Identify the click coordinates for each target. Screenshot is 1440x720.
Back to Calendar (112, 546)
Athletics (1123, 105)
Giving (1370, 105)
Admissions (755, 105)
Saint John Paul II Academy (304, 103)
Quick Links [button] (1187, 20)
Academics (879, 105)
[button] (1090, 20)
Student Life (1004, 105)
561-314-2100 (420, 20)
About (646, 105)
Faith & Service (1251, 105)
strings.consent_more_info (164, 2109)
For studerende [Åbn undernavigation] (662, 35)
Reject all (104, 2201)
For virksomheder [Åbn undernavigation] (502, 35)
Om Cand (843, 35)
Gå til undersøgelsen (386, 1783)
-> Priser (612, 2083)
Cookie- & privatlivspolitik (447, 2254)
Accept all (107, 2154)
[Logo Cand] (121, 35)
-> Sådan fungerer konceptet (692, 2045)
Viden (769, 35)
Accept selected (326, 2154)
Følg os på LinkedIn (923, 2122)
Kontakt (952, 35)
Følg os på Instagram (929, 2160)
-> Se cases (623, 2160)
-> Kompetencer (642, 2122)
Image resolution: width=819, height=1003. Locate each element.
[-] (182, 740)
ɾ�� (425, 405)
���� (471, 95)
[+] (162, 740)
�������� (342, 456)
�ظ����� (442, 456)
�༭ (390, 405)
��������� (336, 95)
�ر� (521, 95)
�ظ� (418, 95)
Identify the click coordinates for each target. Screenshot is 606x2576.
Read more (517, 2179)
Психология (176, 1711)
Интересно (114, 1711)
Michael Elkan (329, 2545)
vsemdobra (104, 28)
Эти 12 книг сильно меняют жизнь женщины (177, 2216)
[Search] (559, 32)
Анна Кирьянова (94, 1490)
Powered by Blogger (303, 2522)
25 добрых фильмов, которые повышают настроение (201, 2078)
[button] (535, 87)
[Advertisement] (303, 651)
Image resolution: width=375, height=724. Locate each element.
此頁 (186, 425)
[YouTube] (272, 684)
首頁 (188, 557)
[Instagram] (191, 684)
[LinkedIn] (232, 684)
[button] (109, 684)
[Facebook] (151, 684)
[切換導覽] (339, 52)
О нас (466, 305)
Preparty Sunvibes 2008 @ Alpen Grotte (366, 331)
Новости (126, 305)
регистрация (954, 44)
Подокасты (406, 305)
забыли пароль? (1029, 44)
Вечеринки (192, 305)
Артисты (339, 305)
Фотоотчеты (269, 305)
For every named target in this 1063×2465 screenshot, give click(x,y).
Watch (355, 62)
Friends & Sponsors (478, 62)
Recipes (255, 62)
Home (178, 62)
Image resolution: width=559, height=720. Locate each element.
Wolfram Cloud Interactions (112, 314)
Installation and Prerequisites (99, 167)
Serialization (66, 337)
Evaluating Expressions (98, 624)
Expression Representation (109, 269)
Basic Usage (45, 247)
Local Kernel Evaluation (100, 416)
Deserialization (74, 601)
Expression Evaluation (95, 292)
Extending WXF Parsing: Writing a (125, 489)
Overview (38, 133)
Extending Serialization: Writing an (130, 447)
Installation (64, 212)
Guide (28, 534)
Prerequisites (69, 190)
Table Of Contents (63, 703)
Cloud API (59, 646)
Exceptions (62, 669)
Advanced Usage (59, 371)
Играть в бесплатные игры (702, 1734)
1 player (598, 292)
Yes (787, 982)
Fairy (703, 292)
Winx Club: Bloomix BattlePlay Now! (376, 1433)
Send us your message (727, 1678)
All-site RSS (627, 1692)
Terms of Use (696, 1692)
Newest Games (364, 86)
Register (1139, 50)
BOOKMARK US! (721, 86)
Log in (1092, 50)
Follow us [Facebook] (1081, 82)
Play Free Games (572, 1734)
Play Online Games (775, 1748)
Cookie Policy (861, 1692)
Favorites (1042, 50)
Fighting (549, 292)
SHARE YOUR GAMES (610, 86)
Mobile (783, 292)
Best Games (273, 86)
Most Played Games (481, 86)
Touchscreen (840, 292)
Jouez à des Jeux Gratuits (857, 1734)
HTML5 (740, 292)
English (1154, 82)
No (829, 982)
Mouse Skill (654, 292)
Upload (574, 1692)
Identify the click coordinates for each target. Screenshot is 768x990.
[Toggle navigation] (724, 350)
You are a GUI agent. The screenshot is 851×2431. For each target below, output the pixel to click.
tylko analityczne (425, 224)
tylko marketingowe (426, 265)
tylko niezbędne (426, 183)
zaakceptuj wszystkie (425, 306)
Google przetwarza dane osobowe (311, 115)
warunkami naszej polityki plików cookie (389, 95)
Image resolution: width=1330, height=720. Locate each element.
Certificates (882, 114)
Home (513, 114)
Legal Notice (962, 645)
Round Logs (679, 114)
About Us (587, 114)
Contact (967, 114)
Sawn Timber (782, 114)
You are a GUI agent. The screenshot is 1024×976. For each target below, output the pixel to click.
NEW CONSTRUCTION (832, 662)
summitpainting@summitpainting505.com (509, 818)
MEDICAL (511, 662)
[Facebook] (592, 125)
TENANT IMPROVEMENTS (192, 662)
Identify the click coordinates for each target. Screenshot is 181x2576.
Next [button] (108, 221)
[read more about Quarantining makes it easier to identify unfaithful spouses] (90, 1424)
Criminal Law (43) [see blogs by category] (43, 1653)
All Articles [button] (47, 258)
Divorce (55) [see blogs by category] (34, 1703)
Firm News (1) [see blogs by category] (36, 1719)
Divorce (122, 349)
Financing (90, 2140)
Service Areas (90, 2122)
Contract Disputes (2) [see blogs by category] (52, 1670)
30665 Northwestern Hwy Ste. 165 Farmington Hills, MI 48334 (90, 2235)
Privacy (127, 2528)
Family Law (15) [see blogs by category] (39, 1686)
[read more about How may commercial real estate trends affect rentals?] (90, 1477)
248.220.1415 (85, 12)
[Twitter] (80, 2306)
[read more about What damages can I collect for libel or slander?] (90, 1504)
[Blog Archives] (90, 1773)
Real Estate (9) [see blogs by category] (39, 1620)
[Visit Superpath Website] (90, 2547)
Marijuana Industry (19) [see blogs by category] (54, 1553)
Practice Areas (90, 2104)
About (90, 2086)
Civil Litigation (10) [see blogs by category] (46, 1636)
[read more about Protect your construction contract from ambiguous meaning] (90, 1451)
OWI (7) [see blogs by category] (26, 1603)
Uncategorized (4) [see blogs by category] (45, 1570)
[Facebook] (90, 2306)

■ ■ ■ ■ ■ ■ ■

WHAT IS BEING ASKED
Lay out the rows above, from the line with "Exceptions (62, 669)" to the line with "Firm News (1)", as a Markdown table with a "No." column numbering each row and a "Line" column holding its text, skipping any blank lines.

PROBLEM SOLUTION
| No. | Line |
|---|---|
| 1 | Exceptions (62, 669) |
| 2 | Advanced Usage (59, 371) |
| 3 | Играть в бесплатные игры (702, 1734) |
| 4 | 1 player (598, 292) |
| 5 | Yes (787, 982) |
| 6 | Fairy (703, 292) |
| 7 | Winx Club: Bloomix BattlePlay Now! (376, 1433) |
| 8 | Send us your message (727, 1678) |
| 9 | All-site RSS (627, 1692) |
| 10 | Terms of Use (696, 1692) |
| 11 | Newest Games (364, 86) |
| 12 | Register (1139, 50) |
| 13 | BOOKMARK US! (721, 86) |
| 14 | Log in (1092, 50) |
| 15 | Follow us [Facebook] (1081, 82) |
| 16 | Play Free Games (572, 1734) |
| 17 | Play Online Games (775, 1748) |
| 18 | Cookie Policy (861, 1692) |
| 19 | Favorites (1042, 50) |
| 20 | Fighting (549, 292) |
| 21 | SHARE YOUR GAMES (610, 86) |
| 22 | Mobile (783, 292) |
| 23 | Best Games (273, 86) |
| 24 | Most Played Games (481, 86) |
| 25 | Touchscreen (840, 292) |
| 26 | Jouez à des Jeux Gratuits (857, 1734) |
| 27 | HTML5 (740, 292) |
| 28 | English (1154, 82) |
| 29 | No (829, 982) |
| 30 | Mouse Skill (654, 292) |
| 31 | Upload (574, 1692) |
| 32 | Identify the click coordinates for each target. Screenshot is 768x990. |
| 33 | [Toggle navigation] (724, 350) |
| 34 | You are a GUI agent. The screenshot is 851×2431. For each target below, output the pixel to click. |
| 35 | tylko analityczne (425, 224) |
| 36 | tylko marketingowe (426, 265) |
| 37 | tylko niezbędne (426, 183) |
| 38 | zaakceptuj wszystkie (425, 306) |
| 39 | Google przetwarza dane osobowe (311, 115) |
| 40 | warunkami naszej polityki plików cookie (389, 95) |
| 41 | Image resolution: width=1330, height=720. Locate each element. |
| 42 | Certificates (882, 114) |
| 43 | Home (513, 114) |
| 44 | Legal Notice (962, 645) |
| 45 | Round Logs (679, 114) |
| 46 | About Us (587, 114) |
| 47 | Contact (967, 114) |
| 48 | Sawn Timber (782, 114) |
| 49 | You are a GUI agent. The screenshot is 1024×976. For each target below, output the pixel to click. |
| 50 | NEW CONSTRUCTION (832, 662) |
| 51 | summitpainting@summitpainting505.com (509, 818) |
| 52 | MEDICAL (511, 662) |
| 53 | [Facebook] (592, 125) |
| 54 | TENANT IMPROVEMENTS (192, 662) |
| 55 | Identify the click coordinates for each target. Screenshot is 181x2576. |
| 56 | Next [button] (108, 221) |
| 57 | [read more about Quarantining makes it easier to identify unfaithful spouses] (90, 1424) |
| 58 | Criminal Law (43) [see blogs by category] (43, 1653) |
| 59 | All Articles [button] (47, 258) |
| 60 | Divorce (55) [see blogs by category] (34, 1703) |
| 61 | Firm News (1) [see blogs by category] (36, 1719) |